Your Honor recensione serie TV di Peter Moffat con Bryan Cranston, Michael Stuhlbarg, Hope Davis, Hunter Doohan, Carmen Ejogo, Isiah Whitlock Jr., Sofia Black-D’Elia e Maura Tierney
Se è vero che di procedural drama non si è mai sazi, tanto da essere uno dei generi sempreverdi del mondo televisivo, si potrebbe aprire un dibattito sulla necessità o meno di tutta una serie di prodotti che rientrano sotto questa grande ala protettrice. Peter Moffat ha avuto modo di alimentarne la fiamma prima con Criminal Minds, il suo libro da cui è stato tratta la miniserie HBO The Night Of, e con Your Honor adesso.

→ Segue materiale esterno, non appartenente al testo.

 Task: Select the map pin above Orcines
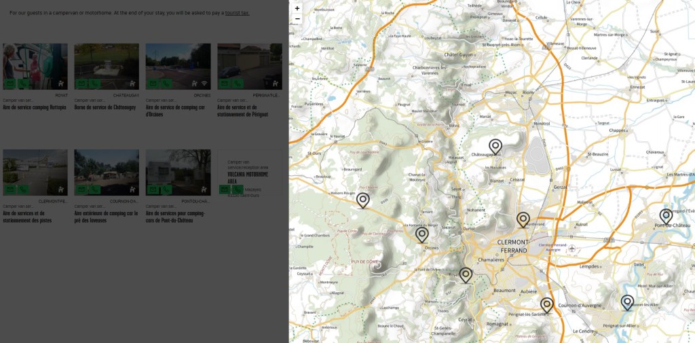pyautogui.click(x=422, y=234)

L’adattamento della serie israeliana Kvodo è un banco di prova che profuma di successo: una punta di diamante come Bryan Cranston nel ruolo di protagonista, un formato all-in che è sinonimo di qualità e attenzione al dettaglio, una rete alle spalle come Showtime con bouquet di serie tv non indifferente (Weeds, Masters of Sex, Californication solo per citarne alcuni).
Moffat ha tra le mani un gingillo molto interessante e la parte iniziale del primo episodio sembra metterne nero su bianco il successo. In una tensione crescente e asfissiante il cast si presenta in una caotica e disordinatissima New Orleans prima di arrivare allo spaventoso incidente che sarà al centro delle successive puntate. Adam Desiato (Hunter Doohan), figlio del giudice Michael Desiato (il già citato Cranston), disgraziatamente investe con la sua auto una moto, causando la morte del conducente. La regia è straziante e sembra invitare ad osservare attentamente cosa accade e in che modo nel caso sia necessario mettere assieme i pezzi più avanti. Sarebbe quindi lecito aspettarsi una discesa negli inferi per capire gli estremi della verità da costruire in un tribunale, ma Your Honor compie qui un primo mezzo passo falso: sul punto di fare la cosa giusta e denunciare tutto alle autorità competenti, si scopre che il ragazzo morto nell’incidente è il figlio di uno dei boss della città, Rocco Baxter (Michael Stuhlbarg). Addio giustizia, addio correttezza, benvenuto istinto di sopravvivenza e autoconservazione.
Cranston riannusa il profumo della spirale dell’uomo integerrimo destinato a compromettersi del tutto e interpreta un personaggio che mette l’unico pezzo rimasto della sua famiglia davanti alla giustizia di cui dovrebbe essere campione indiscusso. La domanda è ancora una volta fin dove si è disposti a spingersi pur di salvare capra e cavoli in una rete di tracce, inganni e doppiogiochismo e l’attore divenuto celebre per la sua interpretazione di Walter White in Breaking Badci sguazza al grande, reggendo l’intero show.
Con le dovute variazioni sul tema e un termine di paragone così scomodo, Your Honor si trasforma lentamente in una logorante guerra di trincea sul campo dell’etica e della natura con diverse sottotrame che aspirano ad allargare la questione non soltanto al caso in sé e per sé, ma all’umanità stessa.
E’ proprio qui che il lavoro di Moffat perde la sua brillantezza. Non appena si allontana dal caso, non appena si allontana dalla gigantesca trappola per topi che ha colto sul fatto lo spettatore, ecco venir fuori una serie di infinite variazioni su un tema interessante ma assolutamente non originale. Nel gioco di scatole cinesi con un disperato bisogno di rincarare la dose di episodio in episodio, Your Honor si perde senza mai ritrovarsi del tutto, affidandosi ad un fuoriclasse per rimanere a galla e non affondare del tutto.